Not quite free at last

Life is getting so complicated. We can't just have temperature in the winter; we have to also worry about the wind-chill factor. And we can't just consider what something costs today vs. what it cost yesterday; we also have to consider the inflation-adjusted number. Now, we have to calculate Tax Freedom Day by taking into account the deficit.

Tax Freedom Day -- the date on which Americans will have worked long enough to pay this year's tax obligations at the federal, state and local levels -- is April 13. That's eight days earlier than in 2008 and two weeks earlier than in 2007. That should be good news, but when an alternative calculation is used that adds the federal budget deficit to total taxes collected, the date becomes May 29.

This is the latest date in the year this deficit-inclusive measure has ever fallen. The only previous years when taxes and deficit spending comprised a similarly large share of national income were 1944 and 1945, at the peak of World War II. In the postwar era, this date had never fallen later than May 9 (in 1992).

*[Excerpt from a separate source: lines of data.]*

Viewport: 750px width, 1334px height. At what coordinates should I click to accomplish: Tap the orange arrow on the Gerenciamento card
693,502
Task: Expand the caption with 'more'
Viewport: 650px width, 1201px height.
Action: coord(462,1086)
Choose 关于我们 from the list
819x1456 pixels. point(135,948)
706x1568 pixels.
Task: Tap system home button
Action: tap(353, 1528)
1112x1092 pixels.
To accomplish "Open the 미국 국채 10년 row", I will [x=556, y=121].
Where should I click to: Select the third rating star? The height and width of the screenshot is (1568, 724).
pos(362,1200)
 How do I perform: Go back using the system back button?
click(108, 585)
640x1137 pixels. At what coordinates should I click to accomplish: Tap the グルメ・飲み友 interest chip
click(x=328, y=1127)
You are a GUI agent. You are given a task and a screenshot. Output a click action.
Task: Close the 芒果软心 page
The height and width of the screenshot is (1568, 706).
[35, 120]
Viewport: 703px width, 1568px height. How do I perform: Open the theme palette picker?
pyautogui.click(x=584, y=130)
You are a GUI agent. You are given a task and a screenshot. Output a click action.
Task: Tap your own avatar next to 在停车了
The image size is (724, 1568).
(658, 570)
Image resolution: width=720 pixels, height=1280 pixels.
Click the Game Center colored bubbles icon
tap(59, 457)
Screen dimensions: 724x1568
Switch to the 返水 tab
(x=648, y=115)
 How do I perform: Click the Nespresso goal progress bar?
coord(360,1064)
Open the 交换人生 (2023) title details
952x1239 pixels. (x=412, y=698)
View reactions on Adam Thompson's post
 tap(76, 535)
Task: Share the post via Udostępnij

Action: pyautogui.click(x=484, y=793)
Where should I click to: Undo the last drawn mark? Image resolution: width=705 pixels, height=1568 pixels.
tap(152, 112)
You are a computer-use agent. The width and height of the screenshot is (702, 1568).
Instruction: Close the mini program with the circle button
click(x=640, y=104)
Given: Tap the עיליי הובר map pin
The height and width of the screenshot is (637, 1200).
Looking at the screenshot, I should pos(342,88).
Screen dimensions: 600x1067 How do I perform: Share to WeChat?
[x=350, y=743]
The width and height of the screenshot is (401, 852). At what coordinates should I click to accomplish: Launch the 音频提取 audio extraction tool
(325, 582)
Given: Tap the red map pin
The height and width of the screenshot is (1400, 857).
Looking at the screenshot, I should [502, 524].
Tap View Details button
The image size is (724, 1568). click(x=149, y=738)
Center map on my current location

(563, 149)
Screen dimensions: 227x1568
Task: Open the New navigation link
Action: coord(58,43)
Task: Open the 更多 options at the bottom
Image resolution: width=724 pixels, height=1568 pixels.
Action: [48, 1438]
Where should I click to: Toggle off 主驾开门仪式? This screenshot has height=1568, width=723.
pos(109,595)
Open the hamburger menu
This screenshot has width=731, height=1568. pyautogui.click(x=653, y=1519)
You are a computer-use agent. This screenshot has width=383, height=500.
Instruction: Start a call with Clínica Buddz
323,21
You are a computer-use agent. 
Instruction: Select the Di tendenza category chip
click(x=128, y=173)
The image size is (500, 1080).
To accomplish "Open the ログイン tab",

I know this is all just a "playing with numbers in our heads" game, but it's disheartening anyway. Oh, for all you "Indiana is a low-tax state" and "Indiana, land of taxes" partisans, we fall neither in the top 10 or the bottom 10 for tax burdens as measured by Tax Freedom Day.

Comments

tim zank
Wed, 04/01/2009 - 3:08pm

Look on the bright side Leo, you won't have to worry about it too long. As Der Leader's first term comes to an end, there will be no Tax Freedom Day and the point will be moot.

It'll be 24-7, 365 a year for the State.
"Yes we can" just became "Yes you will".